Here’s a joke for you: What did Watson and Crick discover?
Rosalind Franklin’s notes.
While the tongue-in-cheek riddle may sound like it discredits Watson and Crick’s discovery of DNA’s double helix structure, in truth, the duo couldn’t have made that finding without Franklin’s work in crystallography, which captured the first legible photograph of a DNA strand.
But Rosalind Franklin never received notable credit for her work, nor is she featured in our science textbooks along with Watson and Crick.
This is just one example of why Women’s History Month, which runs March 1-31, is so important.
Women’s contributions have been largely erased or minimized.
Did you know that the oldest university in the world was founded by a Muslim woman?
The University of al-Qarawiyyin in Morocco was created by Fatima al-Fihri in 859 CE.
How many of us can honestly say we heard of Katherine Johnson before the movie “Hidden Figures”?
Without her and her fellow female NASA mathematicians, we never would have safely made it to the moon and back.
Women’s History Month is an opportunity to bring to light many of the lost contributions women have made. Of course, we should celebrate the masters of their craft: The artists, musicians and athletes. And the glass-ceiling breakers: The CEOs and politicians.
We should remember the suffragettes and Rosie the Riveters, otherwise ordinary women who made their mark on history. One gave us the right to vote. The other paved the way for women in the workforce.
Women’s History Month is also a time to acknowledge the work of regular women. Doctors and nurses. Educators. Active military and veterans. Small business owners. Construction workers and mechanics. Homemakers. And all the women in between.
Their work is important, too, though it may not make headlines. Like the suffragists and the Rosies, as individuals, their affect is small, but their combined efforts impact the world.

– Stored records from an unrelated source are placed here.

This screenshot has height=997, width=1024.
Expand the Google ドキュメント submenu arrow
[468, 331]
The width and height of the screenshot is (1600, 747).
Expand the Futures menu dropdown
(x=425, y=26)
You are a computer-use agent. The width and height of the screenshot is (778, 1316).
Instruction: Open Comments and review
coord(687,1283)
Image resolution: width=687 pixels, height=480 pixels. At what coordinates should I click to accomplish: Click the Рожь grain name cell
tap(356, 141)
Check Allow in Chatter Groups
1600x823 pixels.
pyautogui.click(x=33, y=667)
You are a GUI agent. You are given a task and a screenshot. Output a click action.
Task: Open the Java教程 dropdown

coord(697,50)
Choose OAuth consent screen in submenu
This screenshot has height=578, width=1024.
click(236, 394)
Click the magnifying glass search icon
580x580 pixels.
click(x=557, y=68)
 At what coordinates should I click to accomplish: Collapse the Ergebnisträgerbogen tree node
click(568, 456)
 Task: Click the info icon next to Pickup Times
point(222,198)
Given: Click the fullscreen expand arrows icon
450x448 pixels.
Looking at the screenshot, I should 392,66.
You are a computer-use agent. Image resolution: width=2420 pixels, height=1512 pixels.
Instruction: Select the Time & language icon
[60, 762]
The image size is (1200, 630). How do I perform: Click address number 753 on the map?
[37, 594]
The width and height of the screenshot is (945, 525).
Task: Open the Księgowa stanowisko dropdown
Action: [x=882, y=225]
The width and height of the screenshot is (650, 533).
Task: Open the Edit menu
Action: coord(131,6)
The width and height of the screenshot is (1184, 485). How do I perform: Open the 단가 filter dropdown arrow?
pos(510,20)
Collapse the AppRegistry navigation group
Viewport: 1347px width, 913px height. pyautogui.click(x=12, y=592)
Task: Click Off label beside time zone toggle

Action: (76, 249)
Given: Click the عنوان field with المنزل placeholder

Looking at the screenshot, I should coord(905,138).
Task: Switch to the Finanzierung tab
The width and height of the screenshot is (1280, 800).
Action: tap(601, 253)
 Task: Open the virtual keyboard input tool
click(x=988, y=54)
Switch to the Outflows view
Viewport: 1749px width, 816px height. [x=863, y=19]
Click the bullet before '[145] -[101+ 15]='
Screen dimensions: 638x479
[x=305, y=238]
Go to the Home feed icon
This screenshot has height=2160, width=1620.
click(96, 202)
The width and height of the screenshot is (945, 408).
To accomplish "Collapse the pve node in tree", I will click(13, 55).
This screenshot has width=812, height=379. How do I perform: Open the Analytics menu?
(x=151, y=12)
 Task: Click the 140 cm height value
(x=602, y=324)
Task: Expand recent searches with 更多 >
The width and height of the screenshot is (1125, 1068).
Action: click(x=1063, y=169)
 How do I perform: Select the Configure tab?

Every barrier a woman breaks, no matter how small, makes it a little easier for the next woman who comes along.
Many organizations and schools across the country will hold activities throughout March. The Capitol kicked off the month with a celebration of Katherine Johnson’s legacy. Here in Morgantown, we’re celebrating women business owners and artists. During this Friday’s Art’s Walk downtown, local businesses will showcase women artisans.
Take time this month to participate in any one of a number of events happening in your community. Listen to women’s stories, particularly women from older generations whose tales may soon be lost.
Then thank the women around you — family, friends and colleagues — for the contributions they make, both acknowledged and unacknowledged.